GIVEN TASK: Transcribe each of the following items line for line, with no changes at all.

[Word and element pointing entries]
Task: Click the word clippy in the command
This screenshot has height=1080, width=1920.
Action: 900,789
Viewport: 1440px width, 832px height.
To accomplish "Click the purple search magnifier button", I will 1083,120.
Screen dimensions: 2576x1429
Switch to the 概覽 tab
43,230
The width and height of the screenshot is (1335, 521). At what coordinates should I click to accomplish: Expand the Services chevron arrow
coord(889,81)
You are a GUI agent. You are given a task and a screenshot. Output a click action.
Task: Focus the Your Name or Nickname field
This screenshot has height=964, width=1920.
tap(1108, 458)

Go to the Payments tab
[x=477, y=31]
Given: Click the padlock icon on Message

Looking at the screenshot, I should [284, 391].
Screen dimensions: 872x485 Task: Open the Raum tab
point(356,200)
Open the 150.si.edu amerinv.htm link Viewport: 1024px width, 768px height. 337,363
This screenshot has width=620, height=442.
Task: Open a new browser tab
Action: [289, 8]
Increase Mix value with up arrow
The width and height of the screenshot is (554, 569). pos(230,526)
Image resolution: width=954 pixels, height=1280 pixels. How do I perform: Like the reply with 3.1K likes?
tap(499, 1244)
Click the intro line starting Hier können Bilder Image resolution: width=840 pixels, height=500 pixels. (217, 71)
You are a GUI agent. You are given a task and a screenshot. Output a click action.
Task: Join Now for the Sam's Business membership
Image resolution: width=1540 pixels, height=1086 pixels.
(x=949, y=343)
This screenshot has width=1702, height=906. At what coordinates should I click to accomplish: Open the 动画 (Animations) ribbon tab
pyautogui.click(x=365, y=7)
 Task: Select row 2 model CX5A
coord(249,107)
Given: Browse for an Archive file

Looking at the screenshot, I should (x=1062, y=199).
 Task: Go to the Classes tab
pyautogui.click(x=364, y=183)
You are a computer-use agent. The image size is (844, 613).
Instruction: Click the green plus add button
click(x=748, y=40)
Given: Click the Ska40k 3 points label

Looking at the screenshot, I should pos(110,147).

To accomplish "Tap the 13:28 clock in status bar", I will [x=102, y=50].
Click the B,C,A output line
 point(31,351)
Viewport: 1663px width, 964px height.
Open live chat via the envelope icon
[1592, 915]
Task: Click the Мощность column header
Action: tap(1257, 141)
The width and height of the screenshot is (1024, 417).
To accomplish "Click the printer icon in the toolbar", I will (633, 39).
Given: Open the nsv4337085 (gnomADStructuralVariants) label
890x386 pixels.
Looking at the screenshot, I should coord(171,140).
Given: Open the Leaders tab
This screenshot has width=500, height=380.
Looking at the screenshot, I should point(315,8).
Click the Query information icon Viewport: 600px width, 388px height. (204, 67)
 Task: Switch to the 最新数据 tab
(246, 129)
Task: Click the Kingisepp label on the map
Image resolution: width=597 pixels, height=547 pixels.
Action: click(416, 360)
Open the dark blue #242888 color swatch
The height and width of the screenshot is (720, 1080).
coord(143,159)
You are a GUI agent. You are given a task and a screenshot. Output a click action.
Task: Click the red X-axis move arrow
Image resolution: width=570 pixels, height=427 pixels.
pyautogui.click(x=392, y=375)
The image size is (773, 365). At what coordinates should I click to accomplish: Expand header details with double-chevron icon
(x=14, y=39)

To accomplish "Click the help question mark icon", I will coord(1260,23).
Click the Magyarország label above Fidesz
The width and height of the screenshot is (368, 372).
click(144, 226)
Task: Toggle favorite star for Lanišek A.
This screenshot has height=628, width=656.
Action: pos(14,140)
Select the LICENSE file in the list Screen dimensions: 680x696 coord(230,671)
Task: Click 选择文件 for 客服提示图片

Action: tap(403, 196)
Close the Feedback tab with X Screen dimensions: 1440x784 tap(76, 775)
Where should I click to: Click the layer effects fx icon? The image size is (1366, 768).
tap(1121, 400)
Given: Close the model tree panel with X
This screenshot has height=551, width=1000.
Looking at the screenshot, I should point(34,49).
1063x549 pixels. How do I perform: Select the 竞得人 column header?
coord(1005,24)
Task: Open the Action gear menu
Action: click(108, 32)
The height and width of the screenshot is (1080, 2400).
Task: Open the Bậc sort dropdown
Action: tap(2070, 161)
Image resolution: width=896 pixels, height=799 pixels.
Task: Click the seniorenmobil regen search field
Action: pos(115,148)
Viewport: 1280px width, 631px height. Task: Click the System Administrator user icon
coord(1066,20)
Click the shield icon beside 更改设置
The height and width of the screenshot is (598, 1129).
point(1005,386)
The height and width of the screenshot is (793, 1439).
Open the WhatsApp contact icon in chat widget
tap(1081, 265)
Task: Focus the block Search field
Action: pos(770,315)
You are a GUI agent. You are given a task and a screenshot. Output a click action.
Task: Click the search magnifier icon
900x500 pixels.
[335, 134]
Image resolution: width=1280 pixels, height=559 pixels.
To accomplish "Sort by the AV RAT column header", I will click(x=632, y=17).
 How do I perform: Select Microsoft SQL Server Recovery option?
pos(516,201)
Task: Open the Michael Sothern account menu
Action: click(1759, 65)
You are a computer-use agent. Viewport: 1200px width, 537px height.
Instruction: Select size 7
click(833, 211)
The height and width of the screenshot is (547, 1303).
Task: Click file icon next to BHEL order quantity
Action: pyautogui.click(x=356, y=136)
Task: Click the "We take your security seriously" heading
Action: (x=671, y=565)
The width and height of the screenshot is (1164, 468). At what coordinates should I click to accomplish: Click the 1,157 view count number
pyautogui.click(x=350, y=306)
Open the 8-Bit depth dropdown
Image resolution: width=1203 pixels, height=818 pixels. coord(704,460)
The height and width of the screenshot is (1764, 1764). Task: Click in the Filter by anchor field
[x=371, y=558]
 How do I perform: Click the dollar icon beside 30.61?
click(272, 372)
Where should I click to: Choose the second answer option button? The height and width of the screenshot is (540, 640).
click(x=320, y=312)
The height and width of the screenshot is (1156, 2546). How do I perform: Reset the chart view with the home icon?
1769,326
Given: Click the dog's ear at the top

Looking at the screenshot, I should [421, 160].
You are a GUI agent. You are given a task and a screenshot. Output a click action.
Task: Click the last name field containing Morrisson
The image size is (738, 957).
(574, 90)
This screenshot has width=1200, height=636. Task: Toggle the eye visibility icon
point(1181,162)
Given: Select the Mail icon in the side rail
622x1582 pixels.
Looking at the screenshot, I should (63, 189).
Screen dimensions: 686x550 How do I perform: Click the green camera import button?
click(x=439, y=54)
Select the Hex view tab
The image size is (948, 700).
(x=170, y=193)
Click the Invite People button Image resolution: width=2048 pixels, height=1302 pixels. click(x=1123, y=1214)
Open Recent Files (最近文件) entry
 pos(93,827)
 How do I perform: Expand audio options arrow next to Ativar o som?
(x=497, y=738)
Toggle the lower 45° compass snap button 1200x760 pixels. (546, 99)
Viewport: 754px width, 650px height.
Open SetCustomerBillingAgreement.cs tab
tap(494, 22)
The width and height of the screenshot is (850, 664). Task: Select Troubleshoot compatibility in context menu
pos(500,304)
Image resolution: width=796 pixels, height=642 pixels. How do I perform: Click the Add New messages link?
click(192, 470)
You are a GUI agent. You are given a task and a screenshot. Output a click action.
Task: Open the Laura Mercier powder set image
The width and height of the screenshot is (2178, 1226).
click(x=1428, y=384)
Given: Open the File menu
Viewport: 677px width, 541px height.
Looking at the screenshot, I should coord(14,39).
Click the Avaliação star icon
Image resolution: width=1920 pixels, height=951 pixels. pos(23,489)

SOLVED EXERCISE:
Task: Click the word clippy in the command
This screenshot has height=1080, width=1920.
Action: 900,789
Viewport: 1440px width, 832px height.
To accomplish "Click the purple search magnifier button", I will 1083,120.
Screen dimensions: 2576x1429
Switch to the 概覽 tab
43,230
The width and height of the screenshot is (1335, 521). At what coordinates should I click to accomplish: Expand the Services chevron arrow
coord(889,81)
You are a GUI agent. You are given a task and a screenshot. Output a click action.
Task: Focus the Your Name or Nickname field
This screenshot has height=964, width=1920.
tap(1108, 458)

Go to the Payments tab
[x=477, y=31]
Given: Click the padlock icon on Message

Looking at the screenshot, I should [284, 391].
Screen dimensions: 872x485 Task: Open the Raum tab
point(356,200)
Open the 150.si.edu amerinv.htm link Viewport: 1024px width, 768px height. 337,363
This screenshot has width=620, height=442.
Task: Open a new browser tab
Action: [289, 8]
Increase Mix value with up arrow
The width and height of the screenshot is (554, 569). pos(230,526)
Image resolution: width=954 pixels, height=1280 pixels. How do I perform: Like the reply with 3.1K likes?
tap(499, 1244)
Click the intro line starting Hier können Bilder Image resolution: width=840 pixels, height=500 pixels. (217, 71)
You are a GUI agent. You are given a task and a screenshot. Output a click action.
Task: Join Now for the Sam's Business membership
Image resolution: width=1540 pixels, height=1086 pixels.
(x=949, y=343)
This screenshot has width=1702, height=906. At what coordinates should I click to accomplish: Open the 动画 (Animations) ribbon tab
pyautogui.click(x=365, y=7)
 Task: Select row 2 model CX5A
coord(249,107)
Given: Browse for an Archive file

Looking at the screenshot, I should (x=1062, y=199).
 Task: Go to the Classes tab
pyautogui.click(x=364, y=183)
You are a computer-use agent. The image size is (844, 613).
Instruction: Click the green plus add button
click(x=748, y=40)
Given: Click the Ska40k 3 points label

Looking at the screenshot, I should pos(110,147).

To accomplish "Tap the 13:28 clock in status bar", I will [x=102, y=50].
Click the B,C,A output line
 point(31,351)
Viewport: 1663px width, 964px height.
Open live chat via the envelope icon
[1592, 915]
Task: Click the Мощность column header
Action: tap(1257, 141)
The width and height of the screenshot is (1024, 417).
To accomplish "Click the printer icon in the toolbar", I will (633, 39).
Given: Open the nsv4337085 (gnomADStructuralVariants) label
890x386 pixels.
Looking at the screenshot, I should coord(171,140).
Given: Open the Leaders tab
This screenshot has width=500, height=380.
Looking at the screenshot, I should point(315,8).
Click the Query information icon Viewport: 600px width, 388px height. (204, 67)
 Task: Switch to the 最新数据 tab
(246, 129)
Task: Click the Kingisepp label on the map
Image resolution: width=597 pixels, height=547 pixels.
Action: click(416, 360)
Open the dark blue #242888 color swatch
The height and width of the screenshot is (720, 1080).
coord(143,159)
You are a GUI agent. You are given a task and a screenshot. Output a click action.
Task: Click the red X-axis move arrow
Image resolution: width=570 pixels, height=427 pixels.
pyautogui.click(x=392, y=375)
The image size is (773, 365). At what coordinates should I click to accomplish: Expand header details with double-chevron icon
(x=14, y=39)

To accomplish "Click the help question mark icon", I will coord(1260,23).
Click the Magyarország label above Fidesz
The width and height of the screenshot is (368, 372).
click(144, 226)
Task: Toggle favorite star for Lanišek A.
This screenshot has height=628, width=656.
Action: pos(14,140)
Select the LICENSE file in the list Screen dimensions: 680x696 coord(230,671)
Task: Click 选择文件 for 客服提示图片

Action: tap(403, 196)
Close the Feedback tab with X Screen dimensions: 1440x784 tap(76, 775)
Where should I click to: Click the layer effects fx icon? The image size is (1366, 768).
tap(1121, 400)
Given: Close the model tree panel with X
This screenshot has height=551, width=1000.
Looking at the screenshot, I should point(34,49).
1063x549 pixels. How do I perform: Select the 竞得人 column header?
coord(1005,24)
Task: Open the Action gear menu
Action: click(108, 32)
The height and width of the screenshot is (1080, 2400).
Task: Open the Bậc sort dropdown
Action: tap(2070, 161)
Image resolution: width=896 pixels, height=799 pixels.
Task: Click the seniorenmobil regen search field
Action: pos(115,148)
Viewport: 1280px width, 631px height. Task: Click the System Administrator user icon
coord(1066,20)
Click the shield icon beside 更改设置
The height and width of the screenshot is (598, 1129).
point(1005,386)
The height and width of the screenshot is (793, 1439).
Open the WhatsApp contact icon in chat widget
tap(1081, 265)
Task: Focus the block Search field
Action: pos(770,315)
You are a GUI agent. You are given a task and a screenshot. Output a click action.
Task: Click the search magnifier icon
900x500 pixels.
[335, 134]
Image resolution: width=1280 pixels, height=559 pixels.
To accomplish "Sort by the AV RAT column header", I will click(x=632, y=17).
 How do I perform: Select Microsoft SQL Server Recovery option?
pos(516,201)
Task: Open the Michael Sothern account menu
Action: click(1759, 65)
You are a computer-use agent. Viewport: 1200px width, 537px height.
Instruction: Select size 7
click(833, 211)
The height and width of the screenshot is (547, 1303).
Task: Click file icon next to BHEL order quantity
Action: pyautogui.click(x=356, y=136)
Task: Click the "We take your security seriously" heading
Action: (x=671, y=565)
The width and height of the screenshot is (1164, 468). At what coordinates should I click to accomplish: Click the 1,157 view count number
pyautogui.click(x=350, y=306)
Open the 8-Bit depth dropdown
Image resolution: width=1203 pixels, height=818 pixels. coord(704,460)
The height and width of the screenshot is (1764, 1764). Task: Click in the Filter by anchor field
[x=371, y=558]
 How do I perform: Click the dollar icon beside 30.61?
click(272, 372)
Where should I click to: Choose the second answer option button? The height and width of the screenshot is (540, 640).
click(x=320, y=312)
The height and width of the screenshot is (1156, 2546). How do I perform: Reset the chart view with the home icon?
1769,326
Given: Click the dog's ear at the top

Looking at the screenshot, I should [421, 160].
You are a GUI agent. You are given a task and a screenshot. Output a click action.
Task: Click the last name field containing Morrisson
The image size is (738, 957).
(574, 90)
This screenshot has width=1200, height=636. Task: Toggle the eye visibility icon
point(1181,162)
Given: Select the Mail icon in the side rail
622x1582 pixels.
Looking at the screenshot, I should (63, 189).
Screen dimensions: 686x550 How do I perform: Click the green camera import button?
click(x=439, y=54)
Select the Hex view tab
The image size is (948, 700).
(x=170, y=193)
Click the Invite People button Image resolution: width=2048 pixels, height=1302 pixels. click(x=1123, y=1214)
Open Recent Files (最近文件) entry
 pos(93,827)
 How do I perform: Expand audio options arrow next to Ativar o som?
(x=497, y=738)
Toggle the lower 45° compass snap button 1200x760 pixels. (546, 99)
Viewport: 754px width, 650px height.
Open SetCustomerBillingAgreement.cs tab
tap(494, 22)
The width and height of the screenshot is (850, 664). Task: Select Troubleshoot compatibility in context menu
pos(500,304)
Image resolution: width=796 pixels, height=642 pixels. How do I perform: Click the Add New messages link?
click(192, 470)
You are a GUI agent. You are given a task and a screenshot. Output a click action.
Task: Open the Laura Mercier powder set image
The width and height of the screenshot is (2178, 1226).
click(x=1428, y=384)
Given: Open the File menu
Viewport: 677px width, 541px height.
Looking at the screenshot, I should coord(14,39).
Click the Avaliação star icon
Image resolution: width=1920 pixels, height=951 pixels. pos(23,489)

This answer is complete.